* Start SUPPLIED DATA *

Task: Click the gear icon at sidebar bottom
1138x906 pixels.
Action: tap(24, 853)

* End SUPPLIED DATA *
* Start SUPPLIED DATA *

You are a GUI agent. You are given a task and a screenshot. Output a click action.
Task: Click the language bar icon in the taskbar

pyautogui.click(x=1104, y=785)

* End SUPPLIED DATA *
* Start SUPPLIED DATA *

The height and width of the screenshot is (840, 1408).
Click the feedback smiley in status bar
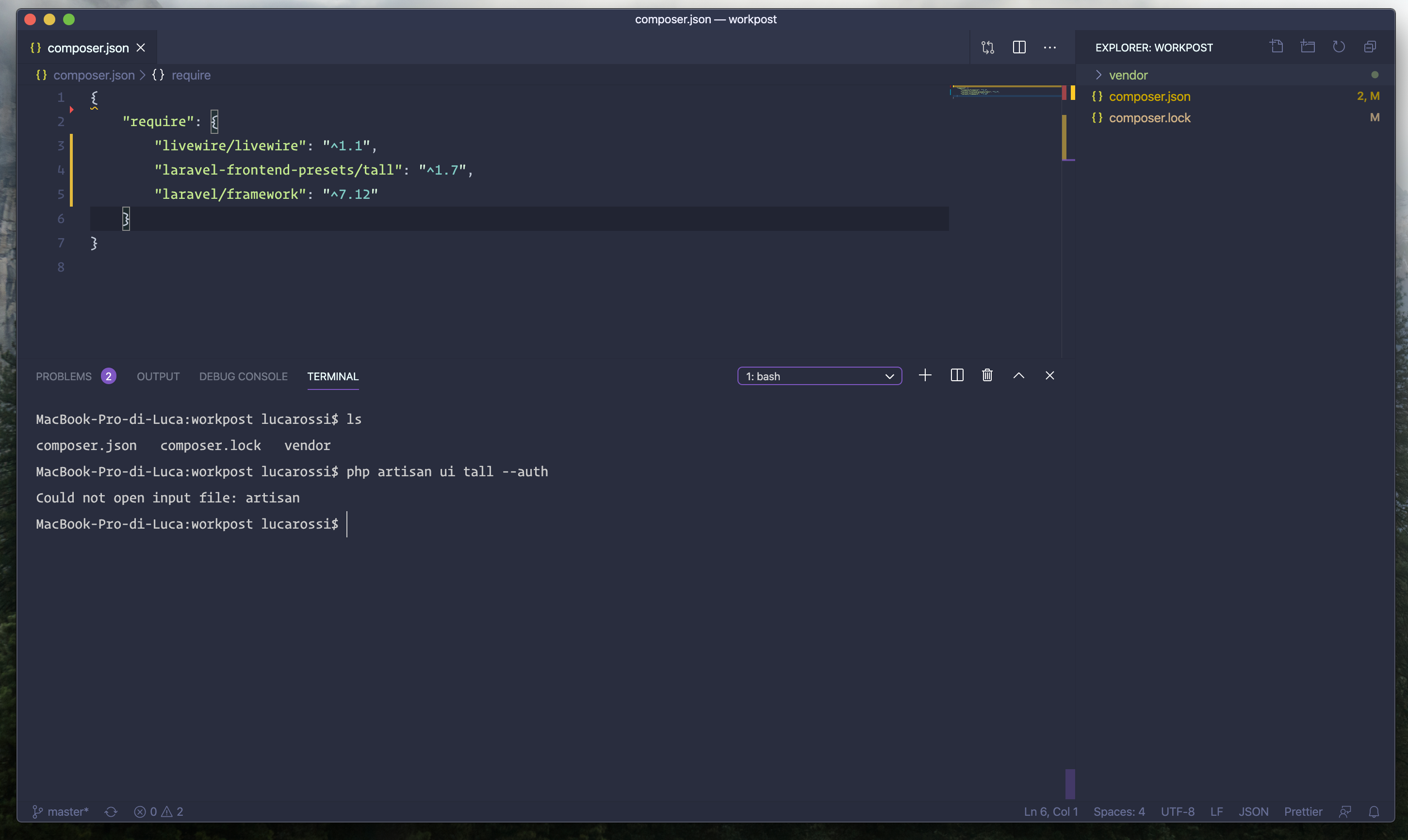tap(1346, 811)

* End SUPPLIED DATA *

WHAT IS ASKED:
Output the records exactly, beginning with the line that contains "Task: Click the gear icon at sidebar bottom" and continuing through the line that contains "Action: tap(24, 853)".

TASK RESPONSE:
Task: Click the gear icon at sidebar bottom
1138x906 pixels.
Action: tap(24, 853)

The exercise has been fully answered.